NekoHomey
Purely Joyful Movie!
Keeley Coleman
The thing I enjoyed most about the film is the fact that it doesn't shy away from being a super-sized-cliche;
Fleur
Actress is magnificent and exudes a hypnotic screen presence in this affecting drama.
Scarlet
The film never slows down or bores, plunging from one harrowing sequence to the next.
ksf-2
So much weirdness! Strange camera angles, slow motion, color filters. Bad edits and the world's longest pauses in between lines. P.V. opens with a dude on a moto losing his forty cents in the soda machine. The owner of the diner shoos him away with a shotgun. So the angry dude returns with his gang... and it goes south from there. The gang, dressed in their 80s rock star hair and makeup, starts trouble then runs off to hide in the hills. One of their group, Billy, is still in the hospital, so they decide to stick around and help him escape. and a chick with a gun goes rock climbing to find the gang, in a dress! If they had cult classics back then, this should have been one. It's so lame, its funny. although no-where as creative as Rocky Horror. The ONE and only film directed by Stanley Lewis. This was also the one and only role for a whole lot of the cast. and this one is classified as a Video on IMDb... not sure what the difference is. It's pretty funny, as low-budget horror films go.
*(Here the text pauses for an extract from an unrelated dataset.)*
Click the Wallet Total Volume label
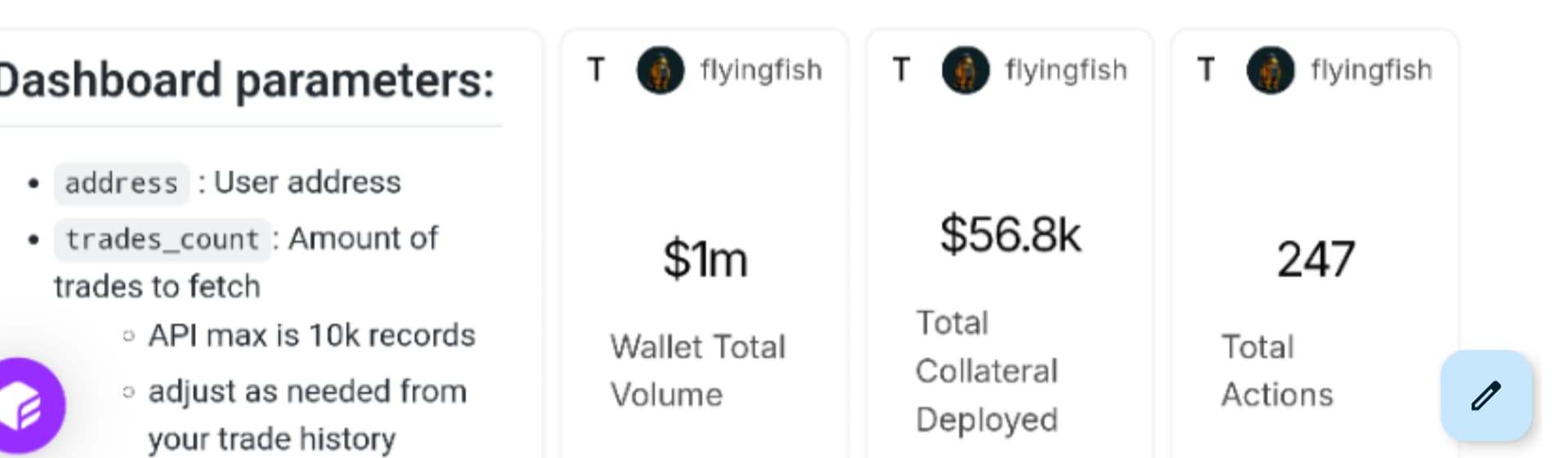This screenshot has width=1568, height=458. coord(697,371)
Vincent Price was still around when this was made... i kept waiting for him to appear!
Woodyanders
The tranquility of a small California hamlet gets ripped asunder after diner owner Mr. Kemper gets brutally murdered by a gang of vicious punks. Kemper's feisty eldest daughter Lisa (a solid and appealing performance by Sandra Bogan) vows to get revenge on the punks for killing her dad, but things go awry after Lisa winds up being abducted by the gang. This leads to an all-out war between the punks and the redneck town residents.Director Stanley Lewis, working from a compact script by Lance Smith and Harvey Richelson, relates the enjoyable story at a reasonably snappy pace, treats the nifty premise like a modern Western, further spruces things up with a funny sense of amiably quirky humor, and pulls out the stirring stops for the lively and exciting second half. Moreover, the colorful array of punks are drawn with a bit more depth and humanity than one might expect, with especially stand-out work from Roxanne Rogers as fiercely loyal and formidable moll ringleader Ramrod, Billy Piera as whiny peacenik Feggy, and Wayne Chema as fearsome skinhead Venny. In addition, the hick townies are a hilarious collection of bumbling dolts; Louis Waldon in particular elicits a lot of the film's biggest laughs with his gut-busting broad portrayal of gruff and irate commie-bashing buffoon Sheriff Virgil. Stephen Fiachi contributes a likable turn as earnest deputy Steve Reed while Don Martin registers well as the easygoing Deputy Sheriff Don. Daryn Okada's sharp cinematography gives this picture an impressively polished look, with excellent artful use of a crane and some snazzy scene transitions. The funky-throbbing score by Ed Grenga and Ross Vannelli hits the rousing spot. An immensely fun flick.
EyeAskance
A quaint, sleepy California farming community is the weekend destination for a savage gang of ridiculously over-the-top "punkers". An elderly fellow ends up dead the very moment these hoodwinks come rolling in, and his distraught daughter vows bloody vengeance. Before long, every goat-ropin' hee-haw hayseeder in town is facing-off against the no-good poseur-punk delinquents.A laggard little squirt of "direct-to-video" trash, made more-or-less endurable by a small serving of unpremeditated chuckles. That said, it still stands as one of the more conversant releases from the knuckleheads at notorious Rae-Don Video.The wardrobe supervisor for this flick apparently drew inspiration from the "punked-out" guest-villains of 80s-era cop shows, and their comically overaccessorized punk pastiche incorporating heavy chains, cartoonishly multicolored frightwigs, and face-painted lightning bolts(Vivienne Westwood meets Sid and Marty Krofft?). These misrepresentative Vaudvillian caricatures are always spuriously amusing to see, but not enough so to make PUNK VACATION worthwhile.3.5/10...watchable, though not nearly as much fun as I wanted it to be.
all_movies_suck
Well... I like bad movies. So this isn't exactly the worst bad movie I've ever seen. It's sort of entertaining, at least, to laugh at a bit. But as for the "punk" part of "Punk Vacation"... uh, don't look here for punk rock stuff. This ain't no "Suburbia," not even "Class of 1984." At least those movies had actual punk bands perform in them, but "Punk Vacation" has a sort of mock-punk soundtrack and a bunch of pseudo-punkish people with bad makeup and studded wristbands. At least at one point the punks try to start a revolution by shooting all the cops in the small desert town they're "vacationing" in. Too bad they're stopped thanks to the "Predator"-style booby traps laid by the wily, sexy deputy. Good for a laugh as to what clueless Hollywood types think "punk" is all about.